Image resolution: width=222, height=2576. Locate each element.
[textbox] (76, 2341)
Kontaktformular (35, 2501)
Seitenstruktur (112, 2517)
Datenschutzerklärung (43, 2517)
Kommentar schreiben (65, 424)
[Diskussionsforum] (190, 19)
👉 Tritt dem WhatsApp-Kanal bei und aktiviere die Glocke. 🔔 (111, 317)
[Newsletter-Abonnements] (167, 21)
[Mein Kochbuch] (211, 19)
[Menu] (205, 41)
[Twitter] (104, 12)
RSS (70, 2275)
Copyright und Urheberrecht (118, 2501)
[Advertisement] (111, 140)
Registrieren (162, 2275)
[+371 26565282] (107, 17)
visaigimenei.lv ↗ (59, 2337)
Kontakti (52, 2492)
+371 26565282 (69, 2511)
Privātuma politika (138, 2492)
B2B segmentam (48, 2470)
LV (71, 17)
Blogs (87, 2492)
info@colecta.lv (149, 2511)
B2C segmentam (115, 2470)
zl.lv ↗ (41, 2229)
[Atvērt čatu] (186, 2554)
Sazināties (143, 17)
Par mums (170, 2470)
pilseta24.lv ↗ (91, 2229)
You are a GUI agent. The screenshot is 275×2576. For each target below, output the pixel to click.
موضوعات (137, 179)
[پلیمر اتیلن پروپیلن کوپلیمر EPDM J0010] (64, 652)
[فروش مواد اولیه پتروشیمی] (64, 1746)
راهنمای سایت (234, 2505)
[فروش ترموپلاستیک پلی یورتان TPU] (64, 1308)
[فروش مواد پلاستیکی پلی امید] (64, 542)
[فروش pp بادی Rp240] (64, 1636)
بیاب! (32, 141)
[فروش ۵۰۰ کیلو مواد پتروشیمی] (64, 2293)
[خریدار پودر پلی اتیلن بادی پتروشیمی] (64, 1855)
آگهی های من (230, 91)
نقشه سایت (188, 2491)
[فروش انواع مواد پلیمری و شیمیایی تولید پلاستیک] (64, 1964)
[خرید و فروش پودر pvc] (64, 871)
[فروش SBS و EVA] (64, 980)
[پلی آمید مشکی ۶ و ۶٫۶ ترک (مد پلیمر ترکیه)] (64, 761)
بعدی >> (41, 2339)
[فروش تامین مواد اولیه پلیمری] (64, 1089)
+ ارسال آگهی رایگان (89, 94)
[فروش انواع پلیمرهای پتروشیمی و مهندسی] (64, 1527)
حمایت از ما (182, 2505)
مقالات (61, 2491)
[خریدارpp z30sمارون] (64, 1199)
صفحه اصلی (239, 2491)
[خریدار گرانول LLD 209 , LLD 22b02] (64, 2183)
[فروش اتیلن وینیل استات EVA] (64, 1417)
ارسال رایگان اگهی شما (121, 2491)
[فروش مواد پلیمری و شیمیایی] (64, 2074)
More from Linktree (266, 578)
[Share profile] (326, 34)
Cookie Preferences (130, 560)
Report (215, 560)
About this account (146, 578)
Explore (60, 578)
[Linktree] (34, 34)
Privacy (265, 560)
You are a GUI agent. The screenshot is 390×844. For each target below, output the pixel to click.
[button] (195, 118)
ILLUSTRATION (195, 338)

===

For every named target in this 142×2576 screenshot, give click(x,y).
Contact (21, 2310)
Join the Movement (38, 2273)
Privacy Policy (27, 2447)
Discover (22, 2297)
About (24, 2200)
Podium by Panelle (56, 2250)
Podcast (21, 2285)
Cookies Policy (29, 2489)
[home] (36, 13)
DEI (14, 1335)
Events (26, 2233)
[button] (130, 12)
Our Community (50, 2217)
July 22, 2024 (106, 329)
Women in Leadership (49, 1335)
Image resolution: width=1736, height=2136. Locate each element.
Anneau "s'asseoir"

===

- **Exercise objective**
Each line above from the one with "Image resolution: width=222, height=2576." up to and including the one with "pilseta24.lv ↗ (91, 2229)" must be set down exactly, and no line outside that span may appear.

- **Reply**
Image resolution: width=222, height=2576. Locate each element.
[textbox] (76, 2341)
Kontaktformular (35, 2501)
Seitenstruktur (112, 2517)
Datenschutzerklärung (43, 2517)
Kommentar schreiben (65, 424)
[Diskussionsforum] (190, 19)
👉 Tritt dem WhatsApp-Kanal bei und aktiviere die Glocke. 🔔 (111, 317)
[Newsletter-Abonnements] (167, 21)
[Mein Kochbuch] (211, 19)
[Menu] (205, 41)
[Twitter] (104, 12)
RSS (70, 2275)
Copyright und Urheberrecht (118, 2501)
[Advertisement] (111, 140)
Registrieren (162, 2275)
[+371 26565282] (107, 17)
visaigimenei.lv ↗ (59, 2337)
Kontakti (52, 2492)
+371 26565282 (69, 2511)
Privātuma politika (138, 2492)
B2B segmentam (48, 2470)
LV (71, 17)
Blogs (87, 2492)
info@colecta.lv (149, 2511)
B2C segmentam (115, 2470)
zl.lv ↗ (41, 2229)
[Atvērt čatu] (186, 2554)
Sazināties (143, 17)
Par mums (170, 2470)
pilseta24.lv ↗ (91, 2229)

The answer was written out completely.